AIM OF THE EXERCISE » Below are records; copy every line in them that holds the word "Angebote".

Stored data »
-- -- --

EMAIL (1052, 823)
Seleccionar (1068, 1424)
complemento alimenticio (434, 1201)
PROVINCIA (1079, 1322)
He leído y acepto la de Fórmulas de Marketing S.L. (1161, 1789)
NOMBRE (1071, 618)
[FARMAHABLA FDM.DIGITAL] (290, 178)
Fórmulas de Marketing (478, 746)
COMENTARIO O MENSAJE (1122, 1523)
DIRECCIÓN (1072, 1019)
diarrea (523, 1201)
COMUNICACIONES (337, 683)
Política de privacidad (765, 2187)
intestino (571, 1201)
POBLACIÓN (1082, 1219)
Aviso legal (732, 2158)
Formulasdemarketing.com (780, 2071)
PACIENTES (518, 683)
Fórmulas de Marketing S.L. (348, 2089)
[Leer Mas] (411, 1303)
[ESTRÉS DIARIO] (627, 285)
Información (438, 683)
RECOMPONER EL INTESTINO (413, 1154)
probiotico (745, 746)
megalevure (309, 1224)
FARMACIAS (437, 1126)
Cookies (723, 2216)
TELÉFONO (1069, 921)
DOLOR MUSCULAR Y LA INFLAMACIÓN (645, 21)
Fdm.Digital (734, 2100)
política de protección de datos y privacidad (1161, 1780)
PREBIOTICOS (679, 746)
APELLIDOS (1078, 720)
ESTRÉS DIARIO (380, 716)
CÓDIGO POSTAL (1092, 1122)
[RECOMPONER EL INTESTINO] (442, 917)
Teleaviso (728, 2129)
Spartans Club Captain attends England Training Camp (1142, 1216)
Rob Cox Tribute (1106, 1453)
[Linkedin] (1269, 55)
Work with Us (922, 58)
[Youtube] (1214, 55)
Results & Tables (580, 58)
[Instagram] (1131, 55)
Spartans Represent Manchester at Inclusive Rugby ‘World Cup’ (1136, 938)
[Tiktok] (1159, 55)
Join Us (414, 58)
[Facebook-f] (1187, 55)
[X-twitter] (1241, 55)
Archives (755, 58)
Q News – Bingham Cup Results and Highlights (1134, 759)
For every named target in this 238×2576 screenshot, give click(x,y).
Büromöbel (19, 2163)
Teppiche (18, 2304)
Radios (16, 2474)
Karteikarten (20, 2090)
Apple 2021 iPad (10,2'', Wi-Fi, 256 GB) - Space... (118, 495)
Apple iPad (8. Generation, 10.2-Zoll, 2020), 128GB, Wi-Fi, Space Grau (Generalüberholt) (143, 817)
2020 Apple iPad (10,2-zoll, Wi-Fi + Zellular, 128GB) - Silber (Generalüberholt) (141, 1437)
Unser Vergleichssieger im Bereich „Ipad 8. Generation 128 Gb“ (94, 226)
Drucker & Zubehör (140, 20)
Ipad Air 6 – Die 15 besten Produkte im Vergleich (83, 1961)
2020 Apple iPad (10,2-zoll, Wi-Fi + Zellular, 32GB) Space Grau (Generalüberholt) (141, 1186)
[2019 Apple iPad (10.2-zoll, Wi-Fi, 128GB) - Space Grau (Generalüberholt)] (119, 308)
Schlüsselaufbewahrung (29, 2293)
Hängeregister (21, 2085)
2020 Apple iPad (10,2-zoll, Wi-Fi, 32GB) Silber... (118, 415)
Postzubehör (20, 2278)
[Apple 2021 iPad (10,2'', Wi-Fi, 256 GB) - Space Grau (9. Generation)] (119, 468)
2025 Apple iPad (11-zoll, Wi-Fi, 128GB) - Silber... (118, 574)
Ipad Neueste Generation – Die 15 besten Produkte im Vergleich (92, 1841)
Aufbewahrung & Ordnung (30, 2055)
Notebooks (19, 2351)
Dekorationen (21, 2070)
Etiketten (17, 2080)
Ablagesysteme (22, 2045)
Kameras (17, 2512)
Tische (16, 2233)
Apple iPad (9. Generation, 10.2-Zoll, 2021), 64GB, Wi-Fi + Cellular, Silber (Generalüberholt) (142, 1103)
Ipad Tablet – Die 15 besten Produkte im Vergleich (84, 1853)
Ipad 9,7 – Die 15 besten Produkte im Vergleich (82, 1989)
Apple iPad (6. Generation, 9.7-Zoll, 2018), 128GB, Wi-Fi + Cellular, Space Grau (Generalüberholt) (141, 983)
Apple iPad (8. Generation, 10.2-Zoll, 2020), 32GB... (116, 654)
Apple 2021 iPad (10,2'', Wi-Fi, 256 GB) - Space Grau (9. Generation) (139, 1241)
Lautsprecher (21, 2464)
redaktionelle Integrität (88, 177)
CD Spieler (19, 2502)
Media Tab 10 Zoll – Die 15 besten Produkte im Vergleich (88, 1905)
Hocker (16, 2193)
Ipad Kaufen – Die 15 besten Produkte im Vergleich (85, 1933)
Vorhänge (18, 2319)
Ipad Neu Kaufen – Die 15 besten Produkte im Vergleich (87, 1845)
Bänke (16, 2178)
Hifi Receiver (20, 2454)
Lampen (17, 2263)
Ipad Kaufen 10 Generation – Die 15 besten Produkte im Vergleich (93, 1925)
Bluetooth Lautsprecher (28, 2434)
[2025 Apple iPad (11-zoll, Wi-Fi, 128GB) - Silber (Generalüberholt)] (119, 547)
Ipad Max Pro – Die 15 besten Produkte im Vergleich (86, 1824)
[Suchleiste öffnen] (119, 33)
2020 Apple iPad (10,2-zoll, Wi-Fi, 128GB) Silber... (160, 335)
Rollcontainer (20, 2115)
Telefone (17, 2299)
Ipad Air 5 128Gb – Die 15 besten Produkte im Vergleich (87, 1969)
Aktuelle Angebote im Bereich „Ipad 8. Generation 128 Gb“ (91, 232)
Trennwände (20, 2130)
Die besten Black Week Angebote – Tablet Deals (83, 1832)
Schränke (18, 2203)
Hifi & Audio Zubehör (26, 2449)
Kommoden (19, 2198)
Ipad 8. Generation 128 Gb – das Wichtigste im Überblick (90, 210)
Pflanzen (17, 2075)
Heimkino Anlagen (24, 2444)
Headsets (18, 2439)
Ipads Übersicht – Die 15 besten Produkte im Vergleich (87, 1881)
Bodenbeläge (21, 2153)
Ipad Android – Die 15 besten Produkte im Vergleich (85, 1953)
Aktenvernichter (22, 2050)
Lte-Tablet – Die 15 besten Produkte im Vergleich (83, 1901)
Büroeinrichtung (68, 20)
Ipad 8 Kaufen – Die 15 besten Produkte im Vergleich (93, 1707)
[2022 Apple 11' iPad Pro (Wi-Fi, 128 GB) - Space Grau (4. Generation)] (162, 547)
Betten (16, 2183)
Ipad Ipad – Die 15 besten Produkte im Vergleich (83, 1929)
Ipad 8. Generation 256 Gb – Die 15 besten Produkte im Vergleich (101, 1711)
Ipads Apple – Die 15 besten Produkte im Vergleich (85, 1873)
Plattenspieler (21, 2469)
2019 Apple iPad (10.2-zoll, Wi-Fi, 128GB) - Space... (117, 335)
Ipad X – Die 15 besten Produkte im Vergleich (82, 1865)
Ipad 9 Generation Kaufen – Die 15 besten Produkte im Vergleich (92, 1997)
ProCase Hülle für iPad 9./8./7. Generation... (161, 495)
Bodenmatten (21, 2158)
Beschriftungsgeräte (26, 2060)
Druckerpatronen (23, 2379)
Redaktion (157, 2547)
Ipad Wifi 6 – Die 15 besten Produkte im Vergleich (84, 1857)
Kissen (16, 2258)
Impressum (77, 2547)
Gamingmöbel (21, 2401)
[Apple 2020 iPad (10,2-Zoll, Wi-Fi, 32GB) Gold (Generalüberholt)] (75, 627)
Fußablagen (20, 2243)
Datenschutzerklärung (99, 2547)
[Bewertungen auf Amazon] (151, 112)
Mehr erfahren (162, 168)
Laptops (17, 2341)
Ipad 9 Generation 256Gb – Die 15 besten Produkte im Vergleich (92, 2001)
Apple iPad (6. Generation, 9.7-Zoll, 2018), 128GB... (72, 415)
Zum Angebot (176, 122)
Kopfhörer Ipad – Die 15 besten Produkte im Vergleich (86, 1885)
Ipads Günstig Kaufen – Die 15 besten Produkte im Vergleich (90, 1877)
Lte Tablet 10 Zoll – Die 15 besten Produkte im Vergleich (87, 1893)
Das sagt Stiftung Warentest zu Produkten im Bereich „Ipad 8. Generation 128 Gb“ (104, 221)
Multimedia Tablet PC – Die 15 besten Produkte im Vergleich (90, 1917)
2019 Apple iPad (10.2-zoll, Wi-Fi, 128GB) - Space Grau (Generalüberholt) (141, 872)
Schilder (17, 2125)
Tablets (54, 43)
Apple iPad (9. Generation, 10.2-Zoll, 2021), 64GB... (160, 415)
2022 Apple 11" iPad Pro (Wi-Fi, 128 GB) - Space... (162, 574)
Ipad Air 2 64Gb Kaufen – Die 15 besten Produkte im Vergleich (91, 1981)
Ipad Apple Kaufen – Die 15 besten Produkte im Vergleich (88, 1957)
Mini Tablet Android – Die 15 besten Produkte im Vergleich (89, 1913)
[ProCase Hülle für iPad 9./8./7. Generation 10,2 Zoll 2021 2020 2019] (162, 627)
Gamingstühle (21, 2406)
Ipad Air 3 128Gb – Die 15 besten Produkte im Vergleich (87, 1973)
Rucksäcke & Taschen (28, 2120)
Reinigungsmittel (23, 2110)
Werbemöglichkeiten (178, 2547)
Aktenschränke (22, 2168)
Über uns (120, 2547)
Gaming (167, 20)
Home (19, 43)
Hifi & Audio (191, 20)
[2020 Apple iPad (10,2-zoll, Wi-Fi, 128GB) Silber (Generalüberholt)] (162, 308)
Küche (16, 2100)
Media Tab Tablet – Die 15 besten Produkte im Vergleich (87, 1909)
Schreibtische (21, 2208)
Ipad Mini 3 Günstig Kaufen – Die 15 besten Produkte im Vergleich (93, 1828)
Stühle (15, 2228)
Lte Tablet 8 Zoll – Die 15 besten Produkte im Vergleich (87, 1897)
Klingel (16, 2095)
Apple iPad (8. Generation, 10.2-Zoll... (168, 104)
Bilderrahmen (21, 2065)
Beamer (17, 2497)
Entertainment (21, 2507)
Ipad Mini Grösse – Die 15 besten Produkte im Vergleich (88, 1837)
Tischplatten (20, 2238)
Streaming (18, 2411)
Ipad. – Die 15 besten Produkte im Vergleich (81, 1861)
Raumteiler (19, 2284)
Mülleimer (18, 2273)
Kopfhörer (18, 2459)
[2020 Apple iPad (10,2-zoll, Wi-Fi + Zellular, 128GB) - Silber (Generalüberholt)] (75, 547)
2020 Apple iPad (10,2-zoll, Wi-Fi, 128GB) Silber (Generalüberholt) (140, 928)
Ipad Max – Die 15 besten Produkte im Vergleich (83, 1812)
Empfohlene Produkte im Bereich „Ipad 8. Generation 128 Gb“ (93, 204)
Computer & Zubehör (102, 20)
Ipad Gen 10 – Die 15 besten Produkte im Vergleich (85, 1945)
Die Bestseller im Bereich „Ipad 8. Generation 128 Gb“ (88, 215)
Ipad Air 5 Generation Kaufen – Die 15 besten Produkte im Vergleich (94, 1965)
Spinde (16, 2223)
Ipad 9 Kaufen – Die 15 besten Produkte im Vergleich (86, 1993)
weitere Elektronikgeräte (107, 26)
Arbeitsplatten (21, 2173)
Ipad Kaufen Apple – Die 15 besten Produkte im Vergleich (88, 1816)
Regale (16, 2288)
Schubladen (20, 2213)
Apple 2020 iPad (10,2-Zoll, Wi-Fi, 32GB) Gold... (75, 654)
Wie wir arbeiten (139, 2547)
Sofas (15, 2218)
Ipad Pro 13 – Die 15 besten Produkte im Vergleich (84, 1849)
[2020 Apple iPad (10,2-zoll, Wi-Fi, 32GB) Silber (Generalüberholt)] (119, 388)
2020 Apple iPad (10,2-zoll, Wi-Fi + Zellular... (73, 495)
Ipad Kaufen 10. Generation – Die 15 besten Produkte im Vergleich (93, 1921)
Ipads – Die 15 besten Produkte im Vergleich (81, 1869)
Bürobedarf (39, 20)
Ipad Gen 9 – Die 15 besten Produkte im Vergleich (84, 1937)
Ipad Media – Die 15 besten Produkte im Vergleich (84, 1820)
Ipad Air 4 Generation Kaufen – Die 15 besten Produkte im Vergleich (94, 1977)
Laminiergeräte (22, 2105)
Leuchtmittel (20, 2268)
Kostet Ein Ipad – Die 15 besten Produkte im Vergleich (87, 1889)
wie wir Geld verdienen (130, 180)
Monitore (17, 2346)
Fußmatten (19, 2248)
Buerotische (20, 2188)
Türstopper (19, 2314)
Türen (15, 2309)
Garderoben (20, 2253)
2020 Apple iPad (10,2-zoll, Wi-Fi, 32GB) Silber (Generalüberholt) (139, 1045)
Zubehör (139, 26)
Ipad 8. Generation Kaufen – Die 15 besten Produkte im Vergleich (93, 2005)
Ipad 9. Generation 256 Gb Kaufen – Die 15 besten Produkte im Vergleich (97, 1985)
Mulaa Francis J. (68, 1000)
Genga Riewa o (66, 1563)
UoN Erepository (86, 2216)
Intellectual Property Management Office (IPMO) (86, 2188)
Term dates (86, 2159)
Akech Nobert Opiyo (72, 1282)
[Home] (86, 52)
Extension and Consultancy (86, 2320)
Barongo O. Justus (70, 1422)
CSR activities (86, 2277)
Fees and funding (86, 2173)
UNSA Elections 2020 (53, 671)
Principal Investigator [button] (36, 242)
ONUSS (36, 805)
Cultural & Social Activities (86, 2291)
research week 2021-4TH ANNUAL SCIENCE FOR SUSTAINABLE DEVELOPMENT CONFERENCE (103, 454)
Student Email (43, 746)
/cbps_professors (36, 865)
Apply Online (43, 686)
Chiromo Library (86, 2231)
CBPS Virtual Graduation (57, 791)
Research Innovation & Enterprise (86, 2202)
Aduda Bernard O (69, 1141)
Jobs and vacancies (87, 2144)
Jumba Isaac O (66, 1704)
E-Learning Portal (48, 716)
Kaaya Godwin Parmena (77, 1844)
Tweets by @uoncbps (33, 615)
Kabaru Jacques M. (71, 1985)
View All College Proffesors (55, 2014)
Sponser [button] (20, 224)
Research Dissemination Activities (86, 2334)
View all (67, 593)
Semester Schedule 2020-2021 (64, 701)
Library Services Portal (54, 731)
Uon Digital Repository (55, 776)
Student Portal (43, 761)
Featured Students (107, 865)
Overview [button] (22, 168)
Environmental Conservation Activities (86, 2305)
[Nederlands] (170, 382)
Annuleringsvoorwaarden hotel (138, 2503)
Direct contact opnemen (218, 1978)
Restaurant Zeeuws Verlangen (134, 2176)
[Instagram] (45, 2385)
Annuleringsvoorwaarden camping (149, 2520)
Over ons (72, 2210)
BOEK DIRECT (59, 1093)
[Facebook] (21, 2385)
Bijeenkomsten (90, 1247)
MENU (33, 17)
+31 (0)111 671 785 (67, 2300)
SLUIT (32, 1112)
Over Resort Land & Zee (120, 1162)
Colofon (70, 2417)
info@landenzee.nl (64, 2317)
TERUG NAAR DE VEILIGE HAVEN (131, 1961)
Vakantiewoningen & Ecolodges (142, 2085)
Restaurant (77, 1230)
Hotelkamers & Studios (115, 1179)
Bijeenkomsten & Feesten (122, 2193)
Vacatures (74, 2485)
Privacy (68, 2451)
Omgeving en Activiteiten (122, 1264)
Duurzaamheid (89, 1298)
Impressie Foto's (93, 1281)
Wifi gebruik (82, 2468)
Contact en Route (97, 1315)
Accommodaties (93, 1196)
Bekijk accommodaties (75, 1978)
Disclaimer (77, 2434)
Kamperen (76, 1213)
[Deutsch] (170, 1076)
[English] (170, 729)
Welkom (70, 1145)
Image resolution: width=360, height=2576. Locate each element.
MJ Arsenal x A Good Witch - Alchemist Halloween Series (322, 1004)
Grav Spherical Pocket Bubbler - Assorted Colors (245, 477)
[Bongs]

-- -- --

TASK RESPONSE »
Aktuelle Angebote im Bereich „Ipad 8. Generation 128 Gb“ (91, 232)
Die besten Black Week Angebote – Tablet Deals (83, 1832)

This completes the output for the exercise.